[Item position entries]
** BEGIN **
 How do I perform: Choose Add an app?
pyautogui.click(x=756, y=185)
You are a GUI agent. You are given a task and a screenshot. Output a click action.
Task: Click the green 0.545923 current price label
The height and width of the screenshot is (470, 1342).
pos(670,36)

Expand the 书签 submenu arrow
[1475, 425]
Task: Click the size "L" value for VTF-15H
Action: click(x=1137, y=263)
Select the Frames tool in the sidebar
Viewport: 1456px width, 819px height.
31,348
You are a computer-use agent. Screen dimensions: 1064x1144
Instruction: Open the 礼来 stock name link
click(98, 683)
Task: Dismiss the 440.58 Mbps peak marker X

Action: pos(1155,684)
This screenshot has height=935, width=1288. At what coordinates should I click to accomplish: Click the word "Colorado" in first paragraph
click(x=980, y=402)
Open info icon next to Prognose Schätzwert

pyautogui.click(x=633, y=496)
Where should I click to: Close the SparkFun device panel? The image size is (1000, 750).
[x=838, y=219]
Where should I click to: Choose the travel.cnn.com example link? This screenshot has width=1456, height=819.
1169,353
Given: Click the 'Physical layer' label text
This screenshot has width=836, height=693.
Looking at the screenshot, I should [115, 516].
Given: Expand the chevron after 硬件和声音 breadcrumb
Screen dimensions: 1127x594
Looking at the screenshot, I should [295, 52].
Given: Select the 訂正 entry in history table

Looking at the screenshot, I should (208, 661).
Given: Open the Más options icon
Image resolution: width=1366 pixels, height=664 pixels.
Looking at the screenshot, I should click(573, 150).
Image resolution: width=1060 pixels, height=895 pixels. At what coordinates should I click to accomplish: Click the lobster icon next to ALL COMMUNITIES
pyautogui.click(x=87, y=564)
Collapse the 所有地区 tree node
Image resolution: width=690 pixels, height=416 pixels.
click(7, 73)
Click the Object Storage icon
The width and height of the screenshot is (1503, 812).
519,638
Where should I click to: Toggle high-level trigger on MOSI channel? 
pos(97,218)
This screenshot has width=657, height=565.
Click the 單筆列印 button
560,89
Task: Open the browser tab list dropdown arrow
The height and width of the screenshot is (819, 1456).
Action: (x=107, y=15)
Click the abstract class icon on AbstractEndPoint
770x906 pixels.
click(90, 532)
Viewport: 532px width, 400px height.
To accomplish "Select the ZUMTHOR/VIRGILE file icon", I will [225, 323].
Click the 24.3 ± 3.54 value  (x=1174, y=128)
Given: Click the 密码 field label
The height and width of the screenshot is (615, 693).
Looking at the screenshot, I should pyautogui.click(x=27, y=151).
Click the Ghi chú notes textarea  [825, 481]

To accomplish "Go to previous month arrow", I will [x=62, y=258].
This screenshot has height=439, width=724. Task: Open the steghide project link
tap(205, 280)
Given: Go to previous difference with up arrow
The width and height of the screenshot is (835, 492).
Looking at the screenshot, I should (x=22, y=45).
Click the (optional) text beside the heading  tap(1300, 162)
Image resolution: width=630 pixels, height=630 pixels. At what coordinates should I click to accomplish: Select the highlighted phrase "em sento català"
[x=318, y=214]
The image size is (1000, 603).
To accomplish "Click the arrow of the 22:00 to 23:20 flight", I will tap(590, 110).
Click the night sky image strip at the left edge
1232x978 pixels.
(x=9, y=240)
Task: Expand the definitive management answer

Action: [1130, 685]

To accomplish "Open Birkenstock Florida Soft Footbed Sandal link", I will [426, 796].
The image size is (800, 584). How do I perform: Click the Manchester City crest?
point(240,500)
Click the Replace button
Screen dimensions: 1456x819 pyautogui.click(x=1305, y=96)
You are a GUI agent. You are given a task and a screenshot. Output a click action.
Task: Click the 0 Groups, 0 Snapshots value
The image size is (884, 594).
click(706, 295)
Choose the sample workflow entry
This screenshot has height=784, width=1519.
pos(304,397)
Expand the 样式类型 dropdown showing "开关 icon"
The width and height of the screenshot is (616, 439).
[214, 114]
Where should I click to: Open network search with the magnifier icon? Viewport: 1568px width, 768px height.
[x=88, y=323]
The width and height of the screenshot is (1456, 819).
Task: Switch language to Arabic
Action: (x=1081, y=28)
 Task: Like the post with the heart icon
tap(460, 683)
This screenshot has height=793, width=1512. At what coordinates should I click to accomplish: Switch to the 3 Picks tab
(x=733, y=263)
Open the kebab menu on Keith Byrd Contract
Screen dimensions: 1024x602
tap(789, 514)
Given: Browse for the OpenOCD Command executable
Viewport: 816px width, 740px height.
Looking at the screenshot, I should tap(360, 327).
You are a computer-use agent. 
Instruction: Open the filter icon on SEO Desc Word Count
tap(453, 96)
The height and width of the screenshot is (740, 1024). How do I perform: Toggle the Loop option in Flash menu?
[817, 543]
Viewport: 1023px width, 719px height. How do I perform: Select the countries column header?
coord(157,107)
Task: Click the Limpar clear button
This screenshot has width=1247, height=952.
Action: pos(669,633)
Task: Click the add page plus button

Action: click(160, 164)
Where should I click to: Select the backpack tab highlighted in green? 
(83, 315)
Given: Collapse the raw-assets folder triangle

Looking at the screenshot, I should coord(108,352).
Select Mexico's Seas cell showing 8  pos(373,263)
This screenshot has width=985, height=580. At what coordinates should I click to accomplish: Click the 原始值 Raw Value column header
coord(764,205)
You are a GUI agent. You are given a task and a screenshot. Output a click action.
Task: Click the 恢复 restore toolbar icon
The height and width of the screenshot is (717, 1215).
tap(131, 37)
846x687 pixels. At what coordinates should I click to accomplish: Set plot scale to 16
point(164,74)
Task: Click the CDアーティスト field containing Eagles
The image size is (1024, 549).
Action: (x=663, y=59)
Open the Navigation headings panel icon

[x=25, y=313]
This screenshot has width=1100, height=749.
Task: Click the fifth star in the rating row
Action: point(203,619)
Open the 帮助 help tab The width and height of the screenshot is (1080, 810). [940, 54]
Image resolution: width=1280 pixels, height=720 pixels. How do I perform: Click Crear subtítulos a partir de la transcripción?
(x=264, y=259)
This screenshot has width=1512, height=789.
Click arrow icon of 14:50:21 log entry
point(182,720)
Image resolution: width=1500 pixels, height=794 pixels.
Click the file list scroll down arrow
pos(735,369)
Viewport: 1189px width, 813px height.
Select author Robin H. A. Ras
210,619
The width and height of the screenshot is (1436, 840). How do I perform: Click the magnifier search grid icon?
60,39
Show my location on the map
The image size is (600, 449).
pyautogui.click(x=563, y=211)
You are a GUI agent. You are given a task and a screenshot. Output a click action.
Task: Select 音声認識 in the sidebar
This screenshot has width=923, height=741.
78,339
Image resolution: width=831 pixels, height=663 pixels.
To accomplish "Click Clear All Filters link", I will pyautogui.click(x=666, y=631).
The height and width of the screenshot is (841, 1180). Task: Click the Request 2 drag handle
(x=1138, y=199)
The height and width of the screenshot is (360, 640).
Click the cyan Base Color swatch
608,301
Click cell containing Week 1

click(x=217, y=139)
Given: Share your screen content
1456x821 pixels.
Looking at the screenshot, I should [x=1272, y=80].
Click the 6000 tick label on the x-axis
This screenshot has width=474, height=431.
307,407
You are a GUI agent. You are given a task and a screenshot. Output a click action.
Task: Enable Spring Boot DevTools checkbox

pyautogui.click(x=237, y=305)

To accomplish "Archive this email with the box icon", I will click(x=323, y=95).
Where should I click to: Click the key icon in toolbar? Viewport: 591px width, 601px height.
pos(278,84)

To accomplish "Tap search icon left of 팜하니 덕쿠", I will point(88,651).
** END **
▶ Set problem
Please rewrite all of the entries above, replacing "Where should I click to" with "Where do I click to" wherever it appears and leaving everything else unchanged.

▶ Output
 How do I perform: Choose Add an app?
pyautogui.click(x=756, y=185)
You are a GUI agent. You are given a task and a screenshot. Output a click action.
Task: Click the green 0.545923 current price label
The height and width of the screenshot is (470, 1342).
pos(670,36)

Expand the 书签 submenu arrow
[1475, 425]
Task: Click the size "L" value for VTF-15H
Action: click(x=1137, y=263)
Select the Frames tool in the sidebar
Viewport: 1456px width, 819px height.
31,348
You are a computer-use agent. Screen dimensions: 1064x1144
Instruction: Open the 礼来 stock name link
click(98, 683)
Task: Dismiss the 440.58 Mbps peak marker X

Action: pos(1155,684)
This screenshot has height=935, width=1288. At what coordinates should I click to accomplish: Click the word "Colorado" in first paragraph
click(x=980, y=402)
Open info icon next to Prognose Schätzwert

pyautogui.click(x=633, y=496)
Where do I click to: Close the SparkFun device panel? The image size is (1000, 750).
[x=838, y=219]
Where do I click to: Choose the travel.cnn.com example link? This screenshot has width=1456, height=819.
1169,353
Given: Click the 'Physical layer' label text
This screenshot has width=836, height=693.
Looking at the screenshot, I should [115, 516].
Given: Expand the chevron after 硬件和声音 breadcrumb
Screen dimensions: 1127x594
Looking at the screenshot, I should [295, 52].
Given: Select the 訂正 entry in history table

Looking at the screenshot, I should (208, 661).
Given: Open the Más options icon
Image resolution: width=1366 pixels, height=664 pixels.
Looking at the screenshot, I should click(573, 150).
Image resolution: width=1060 pixels, height=895 pixels. At what coordinates should I click to accomplish: Click the lobster icon next to ALL COMMUNITIES
pyautogui.click(x=87, y=564)
Collapse the 所有地区 tree node
Image resolution: width=690 pixels, height=416 pixels.
click(7, 73)
Click the Object Storage icon
The width and height of the screenshot is (1503, 812).
519,638
Where do I click to: Toggle high-level trigger on MOSI channel? 
pos(97,218)
This screenshot has width=657, height=565.
Click the 單筆列印 button
560,89
Task: Open the browser tab list dropdown arrow
The height and width of the screenshot is (819, 1456).
Action: (x=107, y=15)
Click the abstract class icon on AbstractEndPoint
770x906 pixels.
click(90, 532)
Viewport: 532px width, 400px height.
To accomplish "Select the ZUMTHOR/VIRGILE file icon", I will [225, 323].
Click the 24.3 ± 3.54 value  (x=1174, y=128)
Given: Click the 密码 field label
The height and width of the screenshot is (615, 693).
Looking at the screenshot, I should pyautogui.click(x=27, y=151).
Click the Ghi chú notes textarea  [825, 481]

To accomplish "Go to previous month arrow", I will [x=62, y=258].
This screenshot has height=439, width=724. Task: Open the steghide project link
tap(205, 280)
Given: Go to previous difference with up arrow
The width and height of the screenshot is (835, 492).
Looking at the screenshot, I should (x=22, y=45).
Click the (optional) text beside the heading  tap(1300, 162)
Image resolution: width=630 pixels, height=630 pixels. At what coordinates should I click to accomplish: Select the highlighted phrase "em sento català"
[x=318, y=214]
The image size is (1000, 603).
To accomplish "Click the arrow of the 22:00 to 23:20 flight", I will tap(590, 110).
Click the night sky image strip at the left edge
1232x978 pixels.
(x=9, y=240)
Task: Expand the definitive management answer

Action: [1130, 685]

To accomplish "Open Birkenstock Florida Soft Footbed Sandal link", I will [426, 796].
The image size is (800, 584). How do I perform: Click the Manchester City crest?
point(240,500)
Click the Replace button
Screen dimensions: 1456x819 pyautogui.click(x=1305, y=96)
You are a GUI agent. You are given a task and a screenshot. Output a click action.
Task: Click the 0 Groups, 0 Snapshots value
The image size is (884, 594).
click(706, 295)
Choose the sample workflow entry
This screenshot has height=784, width=1519.
pos(304,397)
Expand the 样式类型 dropdown showing "开关 icon"
The width and height of the screenshot is (616, 439).
[214, 114]
Where do I click to: Open network search with the magnifier icon? Viewport: 1568px width, 768px height.
[x=88, y=323]
The width and height of the screenshot is (1456, 819).
Task: Switch language to Arabic
Action: (x=1081, y=28)
 Task: Like the post with the heart icon
tap(460, 683)
This screenshot has height=793, width=1512. At what coordinates should I click to accomplish: Switch to the 3 Picks tab
(x=733, y=263)
Open the kebab menu on Keith Byrd Contract
Screen dimensions: 1024x602
tap(789, 514)
Given: Browse for the OpenOCD Command executable
Viewport: 816px width, 740px height.
Looking at the screenshot, I should tap(360, 327).
You are a computer-use agent. 
Instruction: Open the filter icon on SEO Desc Word Count
tap(453, 96)
The height and width of the screenshot is (740, 1024). How do I perform: Toggle the Loop option in Flash menu?
[817, 543]
Viewport: 1023px width, 719px height. How do I perform: Select the countries column header?
coord(157,107)
Task: Click the Limpar clear button
This screenshot has width=1247, height=952.
Action: pos(669,633)
Task: Click the add page plus button

Action: click(160, 164)
Where do I click to: Select the backpack tab highlighted in green? 
(83, 315)
Given: Collapse the raw-assets folder triangle

Looking at the screenshot, I should coord(108,352).
Select Mexico's Seas cell showing 8  pos(373,263)
This screenshot has width=985, height=580. At what coordinates should I click to accomplish: Click the 原始值 Raw Value column header
coord(764,205)
You are a GUI agent. You are given a task and a screenshot. Output a click action.
Task: Click the 恢复 restore toolbar icon
The height and width of the screenshot is (717, 1215).
tap(131, 37)
846x687 pixels. At what coordinates should I click to accomplish: Set plot scale to 16
point(164,74)
Task: Click the CDアーティスト field containing Eagles
The image size is (1024, 549).
Action: (x=663, y=59)
Open the Navigation headings panel icon

[x=25, y=313]
This screenshot has width=1100, height=749.
Task: Click the fifth star in the rating row
Action: point(203,619)
Open the 帮助 help tab The width and height of the screenshot is (1080, 810). [940, 54]
Image resolution: width=1280 pixels, height=720 pixels. How do I perform: Click Crear subtítulos a partir de la transcripción?
(x=264, y=259)
This screenshot has width=1512, height=789.
Click arrow icon of 14:50:21 log entry
point(182,720)
Image resolution: width=1500 pixels, height=794 pixels.
Click the file list scroll down arrow
pos(735,369)
Viewport: 1189px width, 813px height.
Select author Robin H. A. Ras
210,619
The width and height of the screenshot is (1436, 840). How do I perform: Click the magnifier search grid icon?
60,39
Show my location on the map
The image size is (600, 449).
pyautogui.click(x=563, y=211)
You are a GUI agent. You are given a task and a screenshot. Output a click action.
Task: Select 音声認識 in the sidebar
This screenshot has width=923, height=741.
78,339
Image resolution: width=831 pixels, height=663 pixels.
To accomplish "Click Clear All Filters link", I will pyautogui.click(x=666, y=631).
The height and width of the screenshot is (841, 1180). Task: Click the Request 2 drag handle
(x=1138, y=199)
The height and width of the screenshot is (360, 640).
Click the cyan Base Color swatch
608,301
Click cell containing Week 1

click(x=217, y=139)
Given: Share your screen content
1456x821 pixels.
Looking at the screenshot, I should [x=1272, y=80].
Click the 6000 tick label on the x-axis
This screenshot has width=474, height=431.
307,407
You are a GUI agent. You are given a task and a screenshot. Output a click action.
Task: Enable Spring Boot DevTools checkbox

pyautogui.click(x=237, y=305)

To accomplish "Archive this email with the box icon", I will click(x=323, y=95).
Where do I click to: Click the key icon in toolbar? Viewport: 591px width, 601px height.
pos(278,84)

To accomplish "Tap search icon left of 팜하니 덕쿠", I will point(88,651).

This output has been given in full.